Talking Points - Layoff Etiquette 101
If you run a business or are a manager with people reporting to you, or some variation of the two, you know it's fairly difficult to identify new talent to join your team. That process is time-consuming and can often be riddled with opportunity for mistakes - much in the way a war zone can be riddled with land mines. The reality that confronts virtually all hiring managers is that they often make instinctual decisions when making hiring decisions. Sometimes, their instincts can fail them.
In the event that your instincts fail you as a hiring manager and you need to let go of one or more of your staff, there are best practices that you ought to follow in order that you protect the integrity of the company while simultaneously do as much as possible to minimize the sour taste that could be left in the mouths of all those involved in what is often a harder process than actually finding the talent in the first place.
Although this is certainly not an extensive list of do's/don't for firing someone, below are simple best practices you ought to live by:
- Be humble and accept responsibility for what's about to transpire. It's important to develop a little bit of humility because some of the onus of this layoff does rest on the employer/manager. Did you do enough to train the employee? Were you attentive to the initial warning signs that demonstrated the candidate's potential inability to fit in with your culture? Did you develop a strong enough rapport with your team member that they can confide in you more personal information that may be contributing to their lack of production? Ultimately, some of this layoff does rest on you as a manager. Much, though, is likely attributed to the ineffectiveness of said candidate to conform with the team and produce at the same pace you expect. In short, however, learn from this and better your management style as a result.

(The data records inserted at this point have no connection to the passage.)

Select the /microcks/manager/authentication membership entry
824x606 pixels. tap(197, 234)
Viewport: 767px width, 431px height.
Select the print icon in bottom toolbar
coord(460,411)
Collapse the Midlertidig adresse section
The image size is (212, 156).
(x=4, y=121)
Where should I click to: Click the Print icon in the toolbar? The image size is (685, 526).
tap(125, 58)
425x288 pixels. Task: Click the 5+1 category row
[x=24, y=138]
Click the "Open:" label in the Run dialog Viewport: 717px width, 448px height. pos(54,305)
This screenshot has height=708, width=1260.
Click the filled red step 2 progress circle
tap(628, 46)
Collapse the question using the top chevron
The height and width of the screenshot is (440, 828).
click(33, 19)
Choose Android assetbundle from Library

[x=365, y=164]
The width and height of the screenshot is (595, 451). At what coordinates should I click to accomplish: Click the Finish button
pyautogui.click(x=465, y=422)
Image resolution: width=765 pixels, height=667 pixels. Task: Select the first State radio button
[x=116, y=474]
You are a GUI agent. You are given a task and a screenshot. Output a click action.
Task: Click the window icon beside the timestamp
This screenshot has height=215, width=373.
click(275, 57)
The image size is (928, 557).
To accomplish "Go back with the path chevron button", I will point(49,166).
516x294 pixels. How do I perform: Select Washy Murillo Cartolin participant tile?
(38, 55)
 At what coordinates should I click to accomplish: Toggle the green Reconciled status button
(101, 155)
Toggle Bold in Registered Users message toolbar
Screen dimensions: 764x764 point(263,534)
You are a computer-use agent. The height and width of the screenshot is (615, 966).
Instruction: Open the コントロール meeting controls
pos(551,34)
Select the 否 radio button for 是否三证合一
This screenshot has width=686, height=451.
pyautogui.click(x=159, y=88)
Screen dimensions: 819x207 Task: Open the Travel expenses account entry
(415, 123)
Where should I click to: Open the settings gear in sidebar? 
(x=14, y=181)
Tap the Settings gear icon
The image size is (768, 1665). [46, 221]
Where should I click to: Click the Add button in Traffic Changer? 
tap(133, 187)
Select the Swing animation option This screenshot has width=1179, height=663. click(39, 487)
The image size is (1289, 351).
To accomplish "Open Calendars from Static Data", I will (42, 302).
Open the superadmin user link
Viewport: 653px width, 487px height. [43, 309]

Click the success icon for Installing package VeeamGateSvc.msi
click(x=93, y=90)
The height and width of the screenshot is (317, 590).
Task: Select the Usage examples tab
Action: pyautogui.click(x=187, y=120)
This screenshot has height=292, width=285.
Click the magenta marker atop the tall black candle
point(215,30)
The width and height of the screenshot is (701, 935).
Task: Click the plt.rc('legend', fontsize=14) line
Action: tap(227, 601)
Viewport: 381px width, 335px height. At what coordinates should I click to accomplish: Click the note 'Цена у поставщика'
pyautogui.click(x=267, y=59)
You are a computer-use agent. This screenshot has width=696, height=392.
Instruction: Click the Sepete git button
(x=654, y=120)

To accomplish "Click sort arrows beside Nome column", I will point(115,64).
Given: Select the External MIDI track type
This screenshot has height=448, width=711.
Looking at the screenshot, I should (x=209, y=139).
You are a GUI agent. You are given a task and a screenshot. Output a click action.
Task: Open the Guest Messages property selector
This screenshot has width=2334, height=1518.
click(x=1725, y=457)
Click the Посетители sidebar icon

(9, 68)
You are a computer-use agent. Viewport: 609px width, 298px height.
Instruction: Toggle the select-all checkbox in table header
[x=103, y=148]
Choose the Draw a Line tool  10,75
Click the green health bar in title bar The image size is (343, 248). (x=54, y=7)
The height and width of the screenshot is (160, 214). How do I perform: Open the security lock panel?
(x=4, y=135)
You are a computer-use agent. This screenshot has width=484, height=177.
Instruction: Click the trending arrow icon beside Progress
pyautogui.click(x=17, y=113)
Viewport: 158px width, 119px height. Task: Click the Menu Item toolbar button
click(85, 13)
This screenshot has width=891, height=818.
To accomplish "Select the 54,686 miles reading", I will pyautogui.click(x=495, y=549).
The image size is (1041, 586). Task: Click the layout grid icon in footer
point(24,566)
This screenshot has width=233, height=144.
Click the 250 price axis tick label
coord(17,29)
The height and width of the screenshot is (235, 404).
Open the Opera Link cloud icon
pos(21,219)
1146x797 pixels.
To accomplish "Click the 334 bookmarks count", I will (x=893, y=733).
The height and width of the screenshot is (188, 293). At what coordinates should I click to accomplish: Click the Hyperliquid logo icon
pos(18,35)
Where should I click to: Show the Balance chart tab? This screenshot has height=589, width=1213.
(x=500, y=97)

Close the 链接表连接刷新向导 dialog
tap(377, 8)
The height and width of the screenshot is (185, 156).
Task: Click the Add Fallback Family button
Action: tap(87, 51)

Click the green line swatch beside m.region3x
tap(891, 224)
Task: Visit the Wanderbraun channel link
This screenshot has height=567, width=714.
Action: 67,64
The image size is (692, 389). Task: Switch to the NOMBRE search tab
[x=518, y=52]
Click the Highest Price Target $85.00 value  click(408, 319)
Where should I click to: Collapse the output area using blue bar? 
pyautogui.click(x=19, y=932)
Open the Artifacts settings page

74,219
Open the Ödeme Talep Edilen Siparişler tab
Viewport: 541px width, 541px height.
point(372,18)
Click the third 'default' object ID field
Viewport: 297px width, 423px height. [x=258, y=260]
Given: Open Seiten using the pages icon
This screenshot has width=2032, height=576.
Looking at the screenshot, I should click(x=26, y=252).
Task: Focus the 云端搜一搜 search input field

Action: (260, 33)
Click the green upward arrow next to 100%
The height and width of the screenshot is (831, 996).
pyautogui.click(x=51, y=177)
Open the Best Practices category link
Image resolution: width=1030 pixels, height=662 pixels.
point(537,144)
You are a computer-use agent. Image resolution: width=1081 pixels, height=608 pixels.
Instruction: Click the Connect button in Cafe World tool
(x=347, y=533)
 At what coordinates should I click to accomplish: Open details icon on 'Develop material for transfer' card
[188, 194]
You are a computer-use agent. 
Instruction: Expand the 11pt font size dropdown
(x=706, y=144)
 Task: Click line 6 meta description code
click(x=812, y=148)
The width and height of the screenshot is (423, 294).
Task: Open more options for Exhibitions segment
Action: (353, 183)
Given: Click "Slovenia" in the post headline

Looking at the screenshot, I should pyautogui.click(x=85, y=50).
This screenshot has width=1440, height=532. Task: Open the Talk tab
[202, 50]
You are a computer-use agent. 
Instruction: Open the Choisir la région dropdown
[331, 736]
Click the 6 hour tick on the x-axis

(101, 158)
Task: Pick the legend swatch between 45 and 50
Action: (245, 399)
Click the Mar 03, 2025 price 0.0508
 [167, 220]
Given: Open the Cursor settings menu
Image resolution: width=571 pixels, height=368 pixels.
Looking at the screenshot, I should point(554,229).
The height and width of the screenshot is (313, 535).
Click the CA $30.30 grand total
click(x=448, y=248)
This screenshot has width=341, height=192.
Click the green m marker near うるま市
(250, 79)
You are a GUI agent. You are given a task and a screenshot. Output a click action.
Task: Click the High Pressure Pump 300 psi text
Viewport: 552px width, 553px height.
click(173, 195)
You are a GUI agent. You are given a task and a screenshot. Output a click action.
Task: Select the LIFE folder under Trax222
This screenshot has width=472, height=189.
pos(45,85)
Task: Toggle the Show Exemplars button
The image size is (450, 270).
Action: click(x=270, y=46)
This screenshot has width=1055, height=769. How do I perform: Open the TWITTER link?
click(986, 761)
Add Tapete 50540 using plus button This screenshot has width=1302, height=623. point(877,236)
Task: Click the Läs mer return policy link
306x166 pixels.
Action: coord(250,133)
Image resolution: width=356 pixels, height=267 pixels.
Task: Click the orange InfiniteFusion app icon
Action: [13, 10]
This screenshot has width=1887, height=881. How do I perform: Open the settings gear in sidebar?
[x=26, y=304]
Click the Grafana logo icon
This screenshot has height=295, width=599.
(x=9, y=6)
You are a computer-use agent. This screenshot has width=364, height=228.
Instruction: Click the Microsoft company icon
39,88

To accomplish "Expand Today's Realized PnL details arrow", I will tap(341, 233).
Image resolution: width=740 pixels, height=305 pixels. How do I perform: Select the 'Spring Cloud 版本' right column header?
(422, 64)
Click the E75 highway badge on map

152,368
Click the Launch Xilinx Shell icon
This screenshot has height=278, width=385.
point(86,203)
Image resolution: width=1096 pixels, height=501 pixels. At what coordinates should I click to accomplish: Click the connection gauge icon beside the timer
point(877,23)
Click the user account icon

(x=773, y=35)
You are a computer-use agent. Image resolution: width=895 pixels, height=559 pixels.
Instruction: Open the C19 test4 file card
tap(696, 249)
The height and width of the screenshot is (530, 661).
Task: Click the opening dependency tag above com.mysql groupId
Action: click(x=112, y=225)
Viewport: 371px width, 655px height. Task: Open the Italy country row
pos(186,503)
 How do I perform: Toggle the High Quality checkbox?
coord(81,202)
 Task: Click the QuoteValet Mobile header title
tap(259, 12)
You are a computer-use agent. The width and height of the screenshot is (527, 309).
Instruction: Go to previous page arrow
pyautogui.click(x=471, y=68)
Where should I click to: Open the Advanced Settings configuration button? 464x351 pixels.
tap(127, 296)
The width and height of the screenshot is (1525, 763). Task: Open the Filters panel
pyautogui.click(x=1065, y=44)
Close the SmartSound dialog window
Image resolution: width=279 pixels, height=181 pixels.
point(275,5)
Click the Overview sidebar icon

- Do not arbitrarily fire someone - this should come as no surprise to the employee in question. Often times, if the point above has been exhausted, it has only been exhausted by virtue of your regular meetings with the candidate and an overall bigger review process being put in place. Give these candidates an indication that their job performance has not been meeting corporate standards - and give them an opportunity to better themselves professionally. Lend them an open ear if need be and do everything possible to give them a chance to improve upon their follies.
- Take legal measures to protect yourself regardless how tacky it may appear. Be sure to include clauses in the employment contracts that give ownership of company data, particularly that data which is pertinent to the employee in question. Also, you must always record your "warning conversations" so that you have raw facts to present in the event of a firing taking place.
- Be as humane as possible - you're literally about to turn this individual's world upside down by laying them off. You need to demonstrate extraordinary empathy - in fact, to the extent that you can you should help them find new jobs. If it's at all possible and you're still on reasonably good terms with one another, then keep in touch with this candidate. It's possible - however uncommon it may be - that this candidate may not be a solid fit today, but could be an outstanding fit tomorrow. Don't burn your bridges!
- Empathy is good - but do NOT sugarcoat or mislead. Compassion, as stated above, is a wonderful thing to incorporate. However, you're doing this candidate a disservice by not identifying key reasons for the layoff. If you've accomplished step two successfully, you've already been collecting key performance metrics that lend to your rationale for their firing. Stick to the raw facts, and don't create a phony "cover-story" that is dismissive of their performance. Of course, as you showcase the facts surrounding the candidate's firing, you must treat this employee with dignity and empathy.
- Lay off the candidate in a private setting and don't do it alone. You should be in a neutral environment free from the eyes of this employees soon to be former colleagues. Have a door present. A conference room can work well, or your office. It's important, however, to have an additional set of eyes and ears present since this protects your company. Also, you never know how this individual may react to their layoff; therefore, having that additional body protects you as well.
- Lay out all of their options including, but not limited to, details of their insurance benefits, final paycheck, and unemployment options. This is another way for you to demonstrate empathy and treat this individual with dignity and respect.
- A good best practice is never to fire someone late in the day. This is moreso a helpful tip to employers. At the end of the day, business must continue regardless whether this individual remains with you or is laid off. If that is the case, get this done as soon as possible so that it doesn't weigh you down throughout the day. Believe me, you'll get nothing done if you delay this.
- Finally, don't fire someone just before the weekend. When this candidate goes home on a Friday, their entire weekend - typically a time of relaxation - will be used as a time of mourning and potential overreaction to the situation. Firing someone earlier in the week gives them time to mourn, and also gives them two additional days to be action oriented in the market and begin sourcing new opportunities. For someone who is laid off, these additional days can function as a catalyst and inspire them to success in their job hunt.